Stored records:
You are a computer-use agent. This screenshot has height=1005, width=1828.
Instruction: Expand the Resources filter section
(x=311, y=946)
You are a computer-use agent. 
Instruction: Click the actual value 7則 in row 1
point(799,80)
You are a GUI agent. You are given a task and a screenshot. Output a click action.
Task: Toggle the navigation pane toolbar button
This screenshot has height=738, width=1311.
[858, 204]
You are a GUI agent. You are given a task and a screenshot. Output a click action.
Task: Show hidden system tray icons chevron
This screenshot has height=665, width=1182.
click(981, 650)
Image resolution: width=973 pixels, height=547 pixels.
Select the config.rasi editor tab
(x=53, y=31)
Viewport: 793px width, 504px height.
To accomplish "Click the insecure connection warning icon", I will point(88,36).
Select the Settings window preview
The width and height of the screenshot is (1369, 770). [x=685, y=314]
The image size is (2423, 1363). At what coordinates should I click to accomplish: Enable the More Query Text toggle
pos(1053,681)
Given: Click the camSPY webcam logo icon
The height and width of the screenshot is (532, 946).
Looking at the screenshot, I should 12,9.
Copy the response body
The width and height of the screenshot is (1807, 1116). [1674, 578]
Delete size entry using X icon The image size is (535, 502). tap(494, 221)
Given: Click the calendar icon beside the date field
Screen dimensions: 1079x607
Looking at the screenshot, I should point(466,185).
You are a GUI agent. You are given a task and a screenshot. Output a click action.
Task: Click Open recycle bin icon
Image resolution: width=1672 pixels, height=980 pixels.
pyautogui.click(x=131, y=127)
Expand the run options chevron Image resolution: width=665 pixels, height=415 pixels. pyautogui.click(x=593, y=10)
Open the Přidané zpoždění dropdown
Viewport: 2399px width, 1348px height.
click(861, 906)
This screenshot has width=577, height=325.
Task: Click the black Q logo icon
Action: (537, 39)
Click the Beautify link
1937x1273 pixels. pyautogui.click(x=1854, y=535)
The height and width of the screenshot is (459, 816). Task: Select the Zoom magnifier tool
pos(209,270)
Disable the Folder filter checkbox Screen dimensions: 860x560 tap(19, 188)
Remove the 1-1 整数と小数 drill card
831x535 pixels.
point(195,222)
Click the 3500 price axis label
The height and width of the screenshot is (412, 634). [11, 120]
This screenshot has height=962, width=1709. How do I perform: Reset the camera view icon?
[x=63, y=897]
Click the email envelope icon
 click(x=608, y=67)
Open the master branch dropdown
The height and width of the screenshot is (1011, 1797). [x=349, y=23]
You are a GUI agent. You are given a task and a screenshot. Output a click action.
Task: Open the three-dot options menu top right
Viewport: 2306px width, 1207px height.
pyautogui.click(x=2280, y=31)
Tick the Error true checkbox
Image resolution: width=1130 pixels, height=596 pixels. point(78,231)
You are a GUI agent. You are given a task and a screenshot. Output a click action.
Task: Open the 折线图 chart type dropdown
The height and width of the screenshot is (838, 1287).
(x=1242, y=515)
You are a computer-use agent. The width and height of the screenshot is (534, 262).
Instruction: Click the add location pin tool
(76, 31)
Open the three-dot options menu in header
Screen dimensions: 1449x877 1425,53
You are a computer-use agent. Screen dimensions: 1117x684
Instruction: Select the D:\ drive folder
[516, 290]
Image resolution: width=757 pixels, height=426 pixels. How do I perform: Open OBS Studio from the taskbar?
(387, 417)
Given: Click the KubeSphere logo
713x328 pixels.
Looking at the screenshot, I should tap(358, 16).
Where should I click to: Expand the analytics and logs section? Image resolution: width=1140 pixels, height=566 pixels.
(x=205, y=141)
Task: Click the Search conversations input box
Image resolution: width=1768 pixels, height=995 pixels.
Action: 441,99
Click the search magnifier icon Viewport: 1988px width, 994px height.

_Task requirements_:
The reply is to be an exact repeat of the records above.

_Answer box_:
You are a computer-use agent. This screenshot has height=1005, width=1828.
Instruction: Expand the Resources filter section
(x=311, y=946)
You are a computer-use agent. 
Instruction: Click the actual value 7則 in row 1
point(799,80)
You are a GUI agent. You are given a task and a screenshot. Output a click action.
Task: Toggle the navigation pane toolbar button
This screenshot has height=738, width=1311.
[858, 204]
You are a GUI agent. You are given a task and a screenshot. Output a click action.
Task: Show hidden system tray icons chevron
This screenshot has height=665, width=1182.
click(981, 650)
Image resolution: width=973 pixels, height=547 pixels.
Select the config.rasi editor tab
(x=53, y=31)
Viewport: 793px width, 504px height.
To accomplish "Click the insecure connection warning icon", I will point(88,36).
Select the Settings window preview
The width and height of the screenshot is (1369, 770). [x=685, y=314]
The image size is (2423, 1363). At what coordinates should I click to accomplish: Enable the More Query Text toggle
pos(1053,681)
Given: Click the camSPY webcam logo icon
The height and width of the screenshot is (532, 946).
Looking at the screenshot, I should 12,9.
Copy the response body
The width and height of the screenshot is (1807, 1116). [1674, 578]
Delete size entry using X icon The image size is (535, 502). tap(494, 221)
Given: Click the calendar icon beside the date field
Screen dimensions: 1079x607
Looking at the screenshot, I should point(466,185).
You are a GUI agent. You are given a task and a screenshot. Output a click action.
Task: Click Open recycle bin icon
Image resolution: width=1672 pixels, height=980 pixels.
pyautogui.click(x=131, y=127)
Expand the run options chevron Image resolution: width=665 pixels, height=415 pixels. pyautogui.click(x=593, y=10)
Open the Přidané zpoždění dropdown
Viewport: 2399px width, 1348px height.
click(861, 906)
This screenshot has width=577, height=325.
Task: Click the black Q logo icon
Action: (537, 39)
Click the Beautify link
1937x1273 pixels. pyautogui.click(x=1854, y=535)
The height and width of the screenshot is (459, 816). Task: Select the Zoom magnifier tool
pos(209,270)
Disable the Folder filter checkbox Screen dimensions: 860x560 tap(19, 188)
Remove the 1-1 整数と小数 drill card
831x535 pixels.
point(195,222)
Click the 3500 price axis label
The height and width of the screenshot is (412, 634). [11, 120]
This screenshot has height=962, width=1709. How do I perform: Reset the camera view icon?
[x=63, y=897]
Click the email envelope icon
 click(x=608, y=67)
Open the master branch dropdown
The height and width of the screenshot is (1011, 1797). [x=349, y=23]
You are a GUI agent. You are given a task and a screenshot. Output a click action.
Task: Open the three-dot options menu top right
Viewport: 2306px width, 1207px height.
pyautogui.click(x=2280, y=31)
Tick the Error true checkbox
Image resolution: width=1130 pixels, height=596 pixels. point(78,231)
You are a GUI agent. You are given a task and a screenshot. Output a click action.
Task: Open the 折线图 chart type dropdown
The height and width of the screenshot is (838, 1287).
(x=1242, y=515)
You are a computer-use agent. The width and height of the screenshot is (534, 262).
Instruction: Click the add location pin tool
(76, 31)
Open the three-dot options menu in header
Screen dimensions: 1449x877 1425,53
You are a computer-use agent. Screen dimensions: 1117x684
Instruction: Select the D:\ drive folder
[516, 290]
Image resolution: width=757 pixels, height=426 pixels. How do I perform: Open OBS Studio from the taskbar?
(387, 417)
Given: Click the KubeSphere logo
713x328 pixels.
Looking at the screenshot, I should tap(358, 16).
Where should I click to: Expand the analytics and logs section? Image resolution: width=1140 pixels, height=566 pixels.
(x=205, y=141)
Task: Click the Search conversations input box
Image resolution: width=1768 pixels, height=995 pixels.
Action: 441,99
Click the search magnifier icon Viewport: 1988px width, 994px height.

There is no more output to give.